Neural networks better at detecting sexual orientation than humansBy Staff Writer 8 September 2017 | Categories: news
As we speed down the artificial intelligence path, research findings will continue to pop up that makes us question how this will be used in future. Here’s the latest: Deep neural networks are more accurate than humans at detecting sexual orientation from facial images.
The research was published in the Journal of Personality and Social Psychology and conducted by Michal Kosinski Yilun Wang at Stanford University. They allowed deep neural networks to extract features from 35 326 facial images posted on a US dating site. These included fixed features, for example the shape of the nose, and transient facial features, such as grooming style.
Given a facial image, the machines that used deep neural networks had a hit rate of 81% in accurately classifying pictures of males as gay or heterosexual, and 74% for females. Humans on the other hand, can only accurately place males correctly at 61% and females at 54%.

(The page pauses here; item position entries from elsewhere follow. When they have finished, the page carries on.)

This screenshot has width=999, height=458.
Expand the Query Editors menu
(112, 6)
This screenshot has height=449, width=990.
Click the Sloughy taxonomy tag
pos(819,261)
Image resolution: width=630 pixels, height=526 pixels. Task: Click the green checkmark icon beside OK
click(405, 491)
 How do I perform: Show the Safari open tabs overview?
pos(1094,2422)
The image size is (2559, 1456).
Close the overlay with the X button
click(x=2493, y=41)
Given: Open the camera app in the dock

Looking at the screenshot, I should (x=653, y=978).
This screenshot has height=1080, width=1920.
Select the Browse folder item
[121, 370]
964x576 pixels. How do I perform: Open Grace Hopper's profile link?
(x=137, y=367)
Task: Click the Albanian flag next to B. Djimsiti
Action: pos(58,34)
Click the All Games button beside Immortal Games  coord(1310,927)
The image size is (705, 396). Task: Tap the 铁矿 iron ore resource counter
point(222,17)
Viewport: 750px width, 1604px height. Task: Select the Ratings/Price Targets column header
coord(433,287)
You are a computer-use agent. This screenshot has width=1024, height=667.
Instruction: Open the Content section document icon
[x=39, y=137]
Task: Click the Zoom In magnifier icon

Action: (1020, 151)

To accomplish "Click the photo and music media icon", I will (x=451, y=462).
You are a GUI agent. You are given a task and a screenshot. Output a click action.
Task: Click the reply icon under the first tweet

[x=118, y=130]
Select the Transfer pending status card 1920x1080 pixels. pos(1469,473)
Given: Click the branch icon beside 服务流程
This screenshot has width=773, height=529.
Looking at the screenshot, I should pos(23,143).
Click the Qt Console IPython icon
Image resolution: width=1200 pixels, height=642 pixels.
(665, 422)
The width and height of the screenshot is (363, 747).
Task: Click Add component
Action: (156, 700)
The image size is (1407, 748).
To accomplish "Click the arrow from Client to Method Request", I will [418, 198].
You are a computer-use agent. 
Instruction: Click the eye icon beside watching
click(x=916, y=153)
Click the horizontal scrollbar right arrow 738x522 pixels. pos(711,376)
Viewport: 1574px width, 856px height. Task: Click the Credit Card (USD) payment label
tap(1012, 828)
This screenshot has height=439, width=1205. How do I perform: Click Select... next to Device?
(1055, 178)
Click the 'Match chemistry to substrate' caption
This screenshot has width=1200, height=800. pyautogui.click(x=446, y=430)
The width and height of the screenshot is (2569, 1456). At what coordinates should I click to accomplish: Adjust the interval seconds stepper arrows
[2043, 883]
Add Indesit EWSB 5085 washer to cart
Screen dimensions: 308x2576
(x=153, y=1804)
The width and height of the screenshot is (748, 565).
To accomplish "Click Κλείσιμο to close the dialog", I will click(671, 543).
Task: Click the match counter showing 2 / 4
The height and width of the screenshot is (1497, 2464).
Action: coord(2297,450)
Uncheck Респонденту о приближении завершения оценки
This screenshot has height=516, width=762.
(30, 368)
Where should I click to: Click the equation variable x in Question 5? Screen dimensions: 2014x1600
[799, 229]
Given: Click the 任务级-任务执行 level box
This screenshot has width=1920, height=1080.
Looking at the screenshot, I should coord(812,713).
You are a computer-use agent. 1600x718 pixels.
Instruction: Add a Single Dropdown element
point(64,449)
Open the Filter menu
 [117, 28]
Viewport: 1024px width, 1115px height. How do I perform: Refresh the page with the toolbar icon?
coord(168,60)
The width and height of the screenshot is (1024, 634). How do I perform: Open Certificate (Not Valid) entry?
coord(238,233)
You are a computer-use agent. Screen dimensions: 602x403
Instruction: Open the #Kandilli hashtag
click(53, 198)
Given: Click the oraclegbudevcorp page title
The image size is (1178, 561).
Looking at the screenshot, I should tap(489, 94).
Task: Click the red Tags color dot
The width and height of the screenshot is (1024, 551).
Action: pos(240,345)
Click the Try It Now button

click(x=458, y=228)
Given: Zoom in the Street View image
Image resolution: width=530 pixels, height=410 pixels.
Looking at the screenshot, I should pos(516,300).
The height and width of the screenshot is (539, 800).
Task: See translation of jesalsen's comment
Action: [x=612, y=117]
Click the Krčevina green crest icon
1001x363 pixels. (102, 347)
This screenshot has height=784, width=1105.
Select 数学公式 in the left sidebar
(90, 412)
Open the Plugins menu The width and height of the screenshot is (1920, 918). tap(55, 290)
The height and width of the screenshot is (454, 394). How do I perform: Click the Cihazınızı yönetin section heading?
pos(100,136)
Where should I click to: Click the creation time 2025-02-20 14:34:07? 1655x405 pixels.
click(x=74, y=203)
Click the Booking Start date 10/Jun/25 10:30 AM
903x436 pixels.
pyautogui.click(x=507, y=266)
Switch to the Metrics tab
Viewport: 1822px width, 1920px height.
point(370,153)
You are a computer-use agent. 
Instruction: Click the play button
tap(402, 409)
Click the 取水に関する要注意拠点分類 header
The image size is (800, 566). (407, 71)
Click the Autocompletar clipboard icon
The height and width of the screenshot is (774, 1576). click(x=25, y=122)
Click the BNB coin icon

Show the machine five pictures of the same person and its algorithm gets even better, allowing detection rate to jump to 91% for males and 83% for females.
The research noted that gay men and women tend to display “gender-atypical” features, including facial morphology, expression, and grooming styles. Moreover, the researchers believes that faces contain more information about sexual orientation than what we are typically able to detect, with the neural networks showing the limits of human perception.
Composite faces and the average facial landmarks built by averaging faces classified as most and least likely to be gay.
However, also included was a warning, which should be very pertinent in Africa. “Additionally, given that companies and governments are increasingly using computer vision algorithms to detect people’s intimate traits, our findings expose a threat to the privacy and safety of gay men and women.”
With a number of countries in Africa not far from implementing equal rights, one can hope that this research is not used for nefarious purposes.